Ces messieurs étaient déjà couverts et causaient ventre à ventre dans l'étroit corridor, quand l'abbé montra le nez qu'il portait long.

– Je suis importun, peut-être? hasarda-t-il, avec un geste de retrait, tout en refoulant la porte sur le corps fluet de Septime, pincé dans l'entre-bâillement.

– Ah! ce cher abbé!.. comment donc! mais pas le moins du monde! fit souriant, gros, gras et rouge, M. Durosay. Docteur, permettez-moi de vous présenter monsieur l'abbé de Prébendes, un savant et un aimable homme, qui pourrait être évêque et remplit ici, par complaisance et par goût, les fonctions d'auxiliaire de monsieur le curé doyen et de précepteur de ce petit freluquet de Septime de Jallais que voici… Monsieur l'abbé vous dira notre façon de vivre, puisque vous y tenez; il vient tous les soirs que le bon Dieu nous donne, faire avec moi sa partie d'échecs. Ah! c'est un fort joueur!.. Connaissez-vous les échecs, docteur? Moi, une fois devant mes pions, je suis là, comme en toutes choses, tout entier à la besogne; je ne vois plus, je n'entends plus rien; madame Durosay me traite de sauvage parce que je n'écoute pas ce qu'elle me peut dire en ces moments-là: je ne pourrais pas seulement fumer ma pipe, monsieur!.. Eh bien! l'abbé, lui, reste aimable et galant jusqu'au fort de la partie; il me bat à plate couture, et il converse théologie et charité avec madame, tout en citant des vers latins à monsieur Septime quand il nous fait l'honneur d'accompagner son excellent maître.

– Mais n'avez-vous pas à offrir à madame, dit le grand médecin, quelque distraction, comment dirai-je? plus mouvementée, et, au point de vue de sa santé, plus efficace… que ces réunions familiales, excellentes à la vérité, mais, de par leur nature, peu fertiles en éléments de nouveauté?..

– Monsieur, nous allons aux Veulottes, une ou deux fois par semaine. C'est à deux petites lieues d'ici et Bichette nous abat encore ça sans trop rechigner, bien que les côtes soient mauvaises. Nous avons là de braves métayers; madame Durosay prend une tasse de lait au pis de la vache, fait un tour dans le clos; visite ses poiriers, ses groseilles et ses coings; et nous sommes ici pour dîner, après avoir cueilli au passage votre confrère ici présent, monsieur Grandier, que nous appelons communément Esculape.

Le grand médecin, qui s'impatientait, brusqua:

– Pas de soirées, pas de jeunes gens, pas de garnison ici… musique… réunions… promenades? non. Regrettable. Monsieur, j'ai l'honneur de vous saluer.

Le docteur Grandier, plus communément appelé Esculape, alla reconduire au train son illustre confrère. M. Durosay retint l'abbé par la manche et l'entraîna au jardin.

– Monsieur Septime, voulez-vous bien nous excuser une petite minute!
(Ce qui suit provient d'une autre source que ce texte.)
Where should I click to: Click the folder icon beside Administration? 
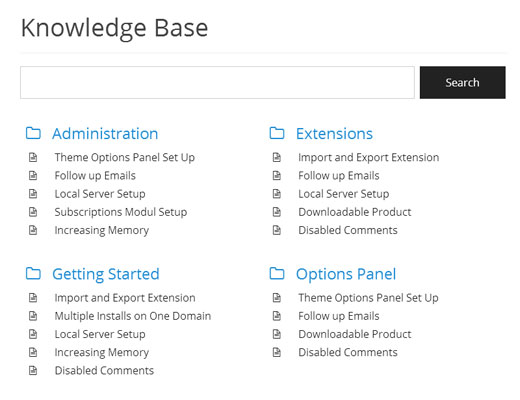[33, 133]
Entrez donc au salon, il y a le dernier numéro du Magasin pittoresque .

Le gros dos à jaquette d'alpaga du notaire et les grêles épaules de l'abbé s'enfoncèrent sous une allée de tilleuls.

– Ces sommités de l'art, dit M. Durosay, sont toujours insaisissables; il faut y aller avec eux comme votre charbonnier avec la foi. Ça vous tourne, ça vous retourne, ça vous déshabille, ça vous fait dire Dieu sait quoi à cent lieues de la question… Non, vous n'avez pas idée de ce que cet homme m'a ausculté à propos de ma femme pour qui je le fais venir… Tenez, l'abbé, c'était le cas de l'interroger sur votre affection du cœur, je crois que ça n'aurait pas coûté plus cher!.. Oh! mais je ne peux pas vous rapporter tout ce que ce diable d'homme avait envie de savoir sur ma vie privée, mes mœurs, mes antécédents, que sais-je? Savez-vous bien que j'ai été sur le point de lui taper sur le ventre et de l'appeler gros polisson? Ils vous prennent des airs d'arriver à leur but, quand ils sont embourbés jusqu'au nombril; et d'autres fois, avec l'air d'être embourbés, ils arrivent, n'est-ce pas? Il faut bien qu'ils arrivent à quelque chose, car vous avouerez, l'abbé, que dans le cas contraire, il serait assez godiche de leur allonger, comme je viens de le faire pour la troisième fois, les petits bleus sur la banque. Mais reconnaissons que leurs manières sont de charlatans. J'ai lu Molière, monsieur l'abbé… Voyez-vous, comme dit cet animal de Grandier, les hommes sont géniaux ou stupides, il n'y a presque pas de milieu et la plupart du temps on n'est pas fichu de savoir si c'est l'un ou l'autre qu'ils sont!

– Mais, en somme, qu'a-t-il dit de madame Durosay?